In the 36 years since the California Standard Practice Manual (CaSPM) was first released, cost-effectiveness testing has spread across the country following the growth of utility customer-funded energy efficiency. The California tests have been adopted by utilities, consultants, regulatory commissions and legislators to determine whether an energy efficiency measure or program is worth pursuing and whether a completed program performed as expected. Fundamentally, a cost-effectiveness test measures the total benefits divided by the total costs, and passes if the ratio is greater than or equal to 1.0.
Over the course of three and a half decades, cost-effectiveness testing for energy efficiency has become so ubiquitous that we have almost stopped paying it much attention. “Did it, or didn’t it pass the cost-effectiveness test?” That seems to be the first and last question that many people ask.
As the energy industry and markets change, the energy efficiency industry needs to be asking more questions. The National Efficiency Screening Project (NESP) is a group of energy efficiency experts formed to ask deeper questions about cost-effectiveness – questions like “What benefits and costs are we actually measuring and including in the tests?” and “Do the standard tests actually tell us what regulators and utilities need to know?”.
Several key resources have come out of the NESP effort:
- The National Standard Practice Manual (NSPM) for Energy Efficiency – a guide to cost-effectiveness testing that provides a framework for determining the policies and goals of a jurisdiction and developing a test that measures whether a resource will help accomplish those goals
- The Database of State Efficiency Screening Practices (DSESP) – a database of the utility system, participant and other non-utility benefits and costs that states are currently incorporating into their cost-effectiveness testing.
- The NSPM for Distributed Energy Resources – an extension of the NSPM for EE to include a framework for developing a common cost-effectiveness testing practice for all DERs including efficiency (forthcoming mid-2020)
E4TheFuture has posted a blog reviewing 2019's NSPM activities and looking ahead to 2020. We have previously discussed the NSPM in this blog and have presented information about the framework to stakeholders across the region. Now that the DSESP has been completed for all of our states, MEEA is holding a webinar to do a deeper dive into how cost-effectiveness of energy efficiency is being measured in the Midwest.
One of the categories of impacts identified in the NSPM & DSESP is the Utility System Impacts. These impacts are the “core” of cost-effectiveness testing and are included in the calculation of all of the California tests. So no matter if the state has defined their primary test as the total resource cost test (TRC), the program administrator cost test (PAC; formerly known as Utility Cost Test, UCT) or the societal cost test (SCT), these impacts could all be included as part of that test – and in the ‘perfect’ model test, all of them would be. However, that common consideration could mislead some to believe utility system impacts are universally represented in each state’s testing regime. In practice, as with most things in the world of energy efficiency cost-effectiveness testing, it is far more complicated than one might assume.

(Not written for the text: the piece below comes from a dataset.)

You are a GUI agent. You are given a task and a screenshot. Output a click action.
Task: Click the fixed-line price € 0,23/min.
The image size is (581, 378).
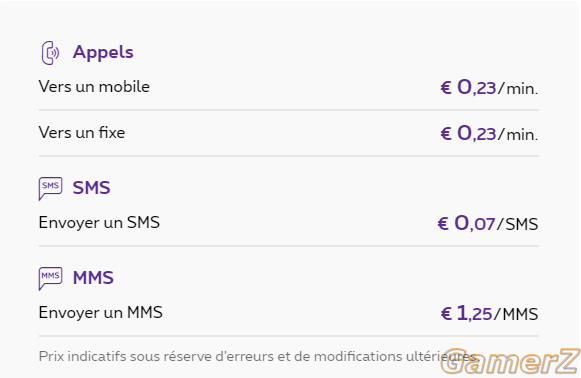(489, 134)
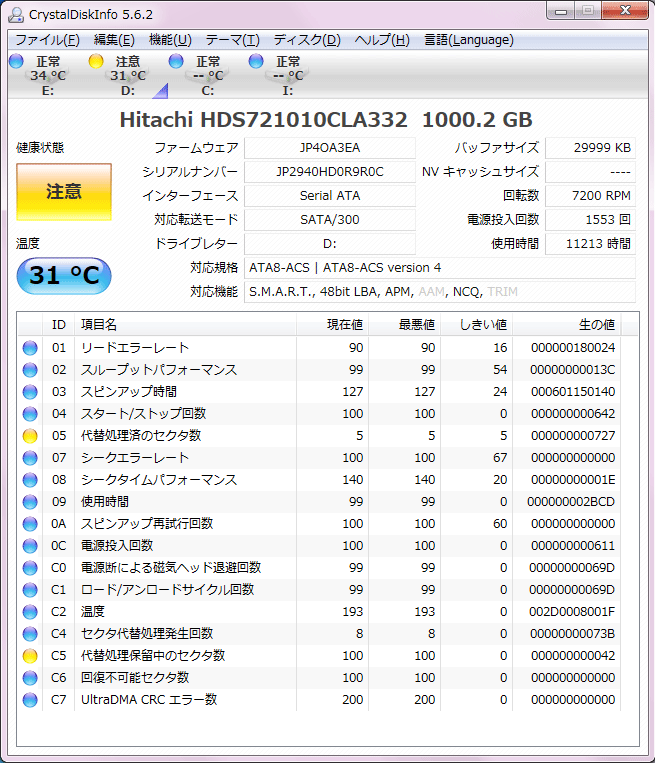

The NSPM framework identifies fifteen core utility system impacts:
- The utility portion of measure costs
- The program administrator’s costs for running the program
- The costs of evaluation, measurement & verification of savings (EM&V)
- The cost of shareholder incentives (where applicable)
- The avoided cost of energy generation
- The avoided cost of capacity
- The avoided cost of transmission & delivery of energy (T&D)
- The avoided cost of T&D line losses
- The avoided cost of ancillary services required to maintain grid stability, such as frequency and voltage regulation and maintenance of operating reserves
- Wholesale price suppression from decreased demand
- Avoided utility credit & collection costs
- The avoided cost of compliance with renewable portfolio standards
- The avoided cost of compliance with environmental regulations
- Increased reliability of the utility system
- Reduced financial risk for the utility
In practice, of the 12 states in the Midwest that have regulated energy efficiency and do cost-effectiveness testing (sorry North Dakota!), all 12 include the program administrator costs, the avoided energy costs and the avoided capacity costs. Only 11 include the utility portion of the measure cost in their calculation, however, and the same for avoided T&D cost. Only 9 include avoided T&D line losses. Only some of the states include, or sometimes/maybe include, the cost of EM&V, ancillary services or environmental compliance. Not all of the states that have shareholder incentives for efficiency always include those costs in their testing. There are several types of impacts not considered at all in the MEEA region.
The impacts included in the core utility system benefits can have a substantial influence on whether efficiency programs and portfolios pass a particular test. And that is just one class of impacts – the utility system impacts. Our upcoming webinar will take a deeper look at each state to show which utility, participant and non-utility benefits and costs are included for each state, the implications of those ‘sometimes’ and ‘uncertain’ categories, and a discussion of states where a deeper review of cost-effectiveness under the NSPM framework could provide opportunities for advancing the energy efficiency industry.